Operationally, Ranger’s integration has progressed well, with nine operated wells brought onstream in Q4, and is delivering strong results across the black oil, volatile oil, and condensate thermal maturity windows.

The total operated wells in production since Baytex’s closing Ranger is 22, with no new wells brought onstream from non-operated acreage during the fourth quarter.

“The nine wells brought onstream during the fourth quarter generated an average 30-day initial production rate of approximately 1,600 boe per day, 80 per cent of which is oil and NGLs, per well,” Greager told analysts.

“When we compare these results to a [public] data set of over 1,000 Eagle Ford wells, our second-half performance ranks in the top quartile of all 2023 wells drilled in the Eagle Ford. And because of longer laterals, on a production per lateral foot basis, we’re in the top of the second quartile. I'm very pleased with our performance.”

Greager said Baytex continues to optimize base-performance and remain focused on strong drilling and completions performance in 2024 and is targeting an eight per cent improvement in operated drilling and completion cost per lateral foot over 2023.

With respect to reserves, Baytex’s year-end report reflects a meaningful increase in high-value light oil production along the U.S. Gulf Coast, thanks to Ranger.

CEO: Greater effort, cost to reach Karnes Trough’s high-quality resource

Asked about higher well costs in the Eagle Ford, Greager used Baytex’s Karnes Trough, discovered in the mid- to late-2000s, as an example of how the company needed to work harder to punch at the same level. More effort meant more capital, with the result being an expectation of an eight per cent to 10 per cent improvement in 2024 over 2023.

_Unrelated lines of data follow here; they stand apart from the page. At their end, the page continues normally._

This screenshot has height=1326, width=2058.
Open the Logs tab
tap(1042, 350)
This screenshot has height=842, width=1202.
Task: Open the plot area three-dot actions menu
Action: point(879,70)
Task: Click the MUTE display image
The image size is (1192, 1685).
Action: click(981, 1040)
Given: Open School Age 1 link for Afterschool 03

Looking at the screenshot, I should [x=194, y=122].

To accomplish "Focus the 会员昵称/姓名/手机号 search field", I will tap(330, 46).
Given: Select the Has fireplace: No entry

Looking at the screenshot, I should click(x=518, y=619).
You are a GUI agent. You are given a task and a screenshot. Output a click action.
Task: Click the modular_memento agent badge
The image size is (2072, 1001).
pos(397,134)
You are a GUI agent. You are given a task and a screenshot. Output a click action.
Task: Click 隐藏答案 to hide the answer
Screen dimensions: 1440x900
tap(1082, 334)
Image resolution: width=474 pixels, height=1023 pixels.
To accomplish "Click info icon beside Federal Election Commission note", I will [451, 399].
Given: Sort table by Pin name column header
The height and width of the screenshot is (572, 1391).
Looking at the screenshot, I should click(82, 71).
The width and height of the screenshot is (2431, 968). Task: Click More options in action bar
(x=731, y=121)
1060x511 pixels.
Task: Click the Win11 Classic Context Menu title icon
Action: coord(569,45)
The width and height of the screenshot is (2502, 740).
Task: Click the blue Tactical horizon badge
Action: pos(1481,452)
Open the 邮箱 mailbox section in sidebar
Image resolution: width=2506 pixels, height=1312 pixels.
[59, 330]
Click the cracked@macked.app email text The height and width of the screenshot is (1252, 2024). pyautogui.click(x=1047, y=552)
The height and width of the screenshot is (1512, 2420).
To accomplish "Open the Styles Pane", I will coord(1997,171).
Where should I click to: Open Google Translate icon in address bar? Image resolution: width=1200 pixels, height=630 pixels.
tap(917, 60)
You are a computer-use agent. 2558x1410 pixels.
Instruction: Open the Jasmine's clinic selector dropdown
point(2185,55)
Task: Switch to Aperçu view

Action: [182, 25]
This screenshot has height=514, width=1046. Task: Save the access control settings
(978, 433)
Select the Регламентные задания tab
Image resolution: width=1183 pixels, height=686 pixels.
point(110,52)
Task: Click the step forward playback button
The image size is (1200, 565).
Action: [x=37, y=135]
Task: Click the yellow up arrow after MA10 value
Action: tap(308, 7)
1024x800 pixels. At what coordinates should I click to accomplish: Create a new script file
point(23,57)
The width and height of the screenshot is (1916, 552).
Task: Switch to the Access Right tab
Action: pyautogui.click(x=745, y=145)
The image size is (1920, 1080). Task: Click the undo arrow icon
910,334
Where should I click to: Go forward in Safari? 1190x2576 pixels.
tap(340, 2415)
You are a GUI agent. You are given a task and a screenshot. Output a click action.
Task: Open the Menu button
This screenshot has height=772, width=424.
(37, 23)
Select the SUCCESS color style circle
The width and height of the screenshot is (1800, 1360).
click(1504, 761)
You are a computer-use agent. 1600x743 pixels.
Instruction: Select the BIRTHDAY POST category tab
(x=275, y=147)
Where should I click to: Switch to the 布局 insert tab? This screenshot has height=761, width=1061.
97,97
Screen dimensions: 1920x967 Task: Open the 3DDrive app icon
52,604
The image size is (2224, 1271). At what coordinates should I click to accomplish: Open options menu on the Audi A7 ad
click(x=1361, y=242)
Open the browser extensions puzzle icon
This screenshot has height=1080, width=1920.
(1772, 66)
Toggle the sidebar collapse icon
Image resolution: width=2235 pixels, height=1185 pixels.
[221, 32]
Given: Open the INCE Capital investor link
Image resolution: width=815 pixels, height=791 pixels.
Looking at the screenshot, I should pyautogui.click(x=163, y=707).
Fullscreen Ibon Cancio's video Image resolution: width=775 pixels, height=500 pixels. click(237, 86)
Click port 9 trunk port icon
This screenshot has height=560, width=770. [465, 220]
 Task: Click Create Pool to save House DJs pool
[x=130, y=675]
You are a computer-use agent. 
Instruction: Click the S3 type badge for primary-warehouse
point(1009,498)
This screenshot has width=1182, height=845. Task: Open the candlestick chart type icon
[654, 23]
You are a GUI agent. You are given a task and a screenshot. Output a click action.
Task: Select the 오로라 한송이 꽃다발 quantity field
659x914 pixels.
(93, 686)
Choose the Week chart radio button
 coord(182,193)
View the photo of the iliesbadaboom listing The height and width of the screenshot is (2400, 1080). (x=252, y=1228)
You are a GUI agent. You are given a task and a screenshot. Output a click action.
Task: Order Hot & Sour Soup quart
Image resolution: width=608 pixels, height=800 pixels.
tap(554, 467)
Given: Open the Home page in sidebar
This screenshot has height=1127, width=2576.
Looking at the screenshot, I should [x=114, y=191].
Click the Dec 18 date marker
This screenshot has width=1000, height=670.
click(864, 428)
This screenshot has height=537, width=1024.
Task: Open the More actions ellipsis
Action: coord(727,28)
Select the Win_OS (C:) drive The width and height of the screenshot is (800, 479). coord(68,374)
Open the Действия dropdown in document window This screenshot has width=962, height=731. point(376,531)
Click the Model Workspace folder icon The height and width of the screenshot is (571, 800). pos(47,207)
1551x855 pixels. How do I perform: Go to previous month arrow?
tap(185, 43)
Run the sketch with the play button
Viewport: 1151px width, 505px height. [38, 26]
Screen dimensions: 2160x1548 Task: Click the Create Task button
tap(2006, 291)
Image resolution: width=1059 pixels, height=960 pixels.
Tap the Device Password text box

“[Karnes Trough] is, I think, objectively some of the very highest-quality unconventional resource in North America,” said Greager.

“A very, very high-quality resource, long in its development, as we have recognized with our non-operated Karnes Trough assets.

“As you move up to the north and east, into the concentrated contiguous block of our Ranger lands, the reservoir quality is good, but not as good as the Karnes Trough. There's exceptional resource quality, the best in North America, that's the Karnes, and then there's one step down. I would call it Tier 2-plus or Tier B-plus — a very high-quality resource, but in order to get the results to punch at the same level, you've got to work harder.

“You've got to spend more energy intensity, hydraulic intensity, kinetic energy, to shatter the resource in the reservoir and generate the fracture surface area necessary to liberate, a slightly lower-quality resource. And it's this fracture surface area that generates the well performance that we're seeing, but it takes more effort, and it takes more capital.”

As a consequence of that, Greager said, Baytex is now seeing very strong well performance.

“But we've got to work harder, and we've got to spend a bit more capital. These are also longer laterals… and so we're building efficiency… by drilling longer laterals and getting strong performance out of those longer laterals.”

He also credited embedded improvements made in 2023 in areas such as design, drilling efficiencies, and multi-blade polycrystal and diamond bit innovations.

“The way the cutters are designed, the way the bits are designed, the way the BHA [bottom hole assembly] is designed, affects the penetration rate, hole cleaning,” Greager said.

“The way we stay in zone is a very energy and intellectually intensive effort to stay in the best rock, but it results in active geo-steering to stay in the best rock and results in better ultimate performance.

“You want to get faster, but you also want to stay in the highest quality resource, and it's always a balance between getting faster, pushing down costs, while also staying in the highest-quality resource and getting the biggest bang for the effort. That's the balance.”

Downward pressure on capital expenditures

Baytex’s aim, he concluded, was to continue to put a lot of downward pressure on capital numbers, “but only to the extent that we continue to drive maximum performance out of the reservoir, because you kind of get one shot out of unconventional stimulation.”

When asked by an analyst if there was any interest in selling the company’s non-operated Eagle Ford position, Greager rejected the idea.

“We really like our Eagle Ford position, all of it. The non-op Eagle Ford, the operated Eagle Ford, the team in place today is getting the best out of both and putting them together in ways that elevate the combination,” he said.

“We're going to continue to realize both operational efficiencies and improvements, and performance efficiencies and improvements over time. We're just six months in, and we put two back-to-back top quartile quarters in place.”

In terms of the competitive and leasing landscape around the Eagle Ford, Greager said there are a lot of small opportunities in the form of tuck-ins and working interest acquisitions because they're very efficient.